Septins and a formin have distinct functions in anaphase chiral cortical rotation in the Caenorhabditis elegans zygote.

Many cells and tissues exhibit chirality that stems from the chirality of proteins and polymers. In the Caenorhabditis elegans zygote, actomyosin contractility drives chiral rotation of the entire cortex circumferentially around the division plane during anaphase. How contractility is translated to cell-scale chirality, and what dictates handedness, are unknown. Septins are candidate contributors to cell-scale chirality because they anchor and cross-link the actomyosin cytoskeleton. We report that septins are required for anaphase cortical rotation. In contrast, the formin CYK-1, which we found to be enriched in the posterior in early anaphase, is not required for cortical rotation but contributes to its chirality.

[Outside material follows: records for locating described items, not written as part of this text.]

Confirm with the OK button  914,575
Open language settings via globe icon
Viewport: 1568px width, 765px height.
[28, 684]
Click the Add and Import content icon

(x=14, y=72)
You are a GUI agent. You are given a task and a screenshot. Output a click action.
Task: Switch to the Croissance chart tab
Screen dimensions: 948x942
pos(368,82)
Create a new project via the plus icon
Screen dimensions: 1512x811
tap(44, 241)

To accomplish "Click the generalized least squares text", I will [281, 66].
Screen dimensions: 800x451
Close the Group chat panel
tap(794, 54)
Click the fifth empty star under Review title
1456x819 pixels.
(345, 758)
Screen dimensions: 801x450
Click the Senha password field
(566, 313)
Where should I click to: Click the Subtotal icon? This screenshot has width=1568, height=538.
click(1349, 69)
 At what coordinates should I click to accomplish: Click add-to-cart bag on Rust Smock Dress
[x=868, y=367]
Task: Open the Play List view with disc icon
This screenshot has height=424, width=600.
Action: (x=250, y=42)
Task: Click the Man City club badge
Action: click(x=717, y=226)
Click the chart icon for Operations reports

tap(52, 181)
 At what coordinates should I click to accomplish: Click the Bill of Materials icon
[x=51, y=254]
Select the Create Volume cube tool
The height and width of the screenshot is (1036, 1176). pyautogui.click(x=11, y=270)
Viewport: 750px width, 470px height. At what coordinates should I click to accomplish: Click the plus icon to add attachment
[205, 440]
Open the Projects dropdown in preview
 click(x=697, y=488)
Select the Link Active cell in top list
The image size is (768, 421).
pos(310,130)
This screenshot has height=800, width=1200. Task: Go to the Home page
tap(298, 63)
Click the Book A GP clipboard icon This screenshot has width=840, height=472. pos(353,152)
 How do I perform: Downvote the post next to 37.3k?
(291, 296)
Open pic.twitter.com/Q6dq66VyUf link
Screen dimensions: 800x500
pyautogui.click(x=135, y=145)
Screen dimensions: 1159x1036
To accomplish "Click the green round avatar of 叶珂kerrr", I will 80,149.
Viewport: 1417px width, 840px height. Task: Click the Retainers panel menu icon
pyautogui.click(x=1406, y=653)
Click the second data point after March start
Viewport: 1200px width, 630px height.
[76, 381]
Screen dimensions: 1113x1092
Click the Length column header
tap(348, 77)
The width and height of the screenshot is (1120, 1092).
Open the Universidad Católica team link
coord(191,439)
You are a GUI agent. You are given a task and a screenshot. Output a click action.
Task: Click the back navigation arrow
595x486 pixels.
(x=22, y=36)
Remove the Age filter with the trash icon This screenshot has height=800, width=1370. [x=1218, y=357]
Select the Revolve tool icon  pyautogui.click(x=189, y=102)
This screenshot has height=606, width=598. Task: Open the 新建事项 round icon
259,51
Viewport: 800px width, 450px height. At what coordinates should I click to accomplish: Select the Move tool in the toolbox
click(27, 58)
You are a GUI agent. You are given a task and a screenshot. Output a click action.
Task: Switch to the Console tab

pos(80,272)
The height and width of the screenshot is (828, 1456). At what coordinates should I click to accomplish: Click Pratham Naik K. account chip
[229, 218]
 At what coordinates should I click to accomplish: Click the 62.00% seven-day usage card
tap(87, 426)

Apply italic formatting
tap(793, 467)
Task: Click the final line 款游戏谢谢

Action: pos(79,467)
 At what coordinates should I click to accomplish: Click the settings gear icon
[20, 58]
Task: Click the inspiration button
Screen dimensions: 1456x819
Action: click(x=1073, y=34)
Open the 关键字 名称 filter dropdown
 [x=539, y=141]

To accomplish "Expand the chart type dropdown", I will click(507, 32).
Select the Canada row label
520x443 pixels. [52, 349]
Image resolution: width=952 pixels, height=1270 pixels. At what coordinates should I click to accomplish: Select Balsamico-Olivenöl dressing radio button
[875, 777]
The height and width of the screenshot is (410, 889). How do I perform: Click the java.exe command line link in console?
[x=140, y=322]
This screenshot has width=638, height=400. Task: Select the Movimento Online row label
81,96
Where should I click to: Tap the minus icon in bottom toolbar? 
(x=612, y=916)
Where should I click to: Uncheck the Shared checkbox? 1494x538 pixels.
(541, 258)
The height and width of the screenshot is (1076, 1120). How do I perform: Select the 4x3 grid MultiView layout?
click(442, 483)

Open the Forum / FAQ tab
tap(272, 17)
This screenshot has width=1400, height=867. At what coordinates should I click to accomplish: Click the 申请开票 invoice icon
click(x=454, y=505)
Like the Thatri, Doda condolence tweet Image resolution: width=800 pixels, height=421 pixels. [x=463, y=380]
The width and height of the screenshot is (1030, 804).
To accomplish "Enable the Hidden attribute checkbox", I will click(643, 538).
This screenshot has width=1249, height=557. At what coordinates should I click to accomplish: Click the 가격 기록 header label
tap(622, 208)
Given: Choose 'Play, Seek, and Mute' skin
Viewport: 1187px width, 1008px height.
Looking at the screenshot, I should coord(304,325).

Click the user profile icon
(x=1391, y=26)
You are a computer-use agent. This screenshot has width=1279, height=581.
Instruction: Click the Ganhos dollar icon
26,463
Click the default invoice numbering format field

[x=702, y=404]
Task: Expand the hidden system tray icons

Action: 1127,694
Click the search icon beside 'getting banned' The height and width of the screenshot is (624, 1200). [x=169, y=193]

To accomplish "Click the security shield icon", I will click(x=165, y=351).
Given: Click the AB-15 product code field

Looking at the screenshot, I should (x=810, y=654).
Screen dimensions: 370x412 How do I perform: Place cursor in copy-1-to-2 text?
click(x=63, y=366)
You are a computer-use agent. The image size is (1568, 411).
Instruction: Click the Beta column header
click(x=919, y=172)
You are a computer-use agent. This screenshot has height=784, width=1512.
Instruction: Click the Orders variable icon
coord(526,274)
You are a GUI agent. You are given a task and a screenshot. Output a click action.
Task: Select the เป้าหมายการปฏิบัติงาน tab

Simultaneous loss of septin and CYK-1 function led to abnormal and often reversed cortical rotation. Our results suggest that anaphase contractility leads to chiral rotation by releasing torsional stress generated during formin-based polymerization, which is polarized along the cell anterior-posterior axis and which accumulates due to actomyosin network connectivity. Our findings shed light on the molecular and physical bases for cellular chirality in the C. elegans zygote. We also identify conditions in which chiral rotation fails but animals are developmentally viable, opening avenues for future work on the relationship between early embryonic cellular chirality and animal body plan.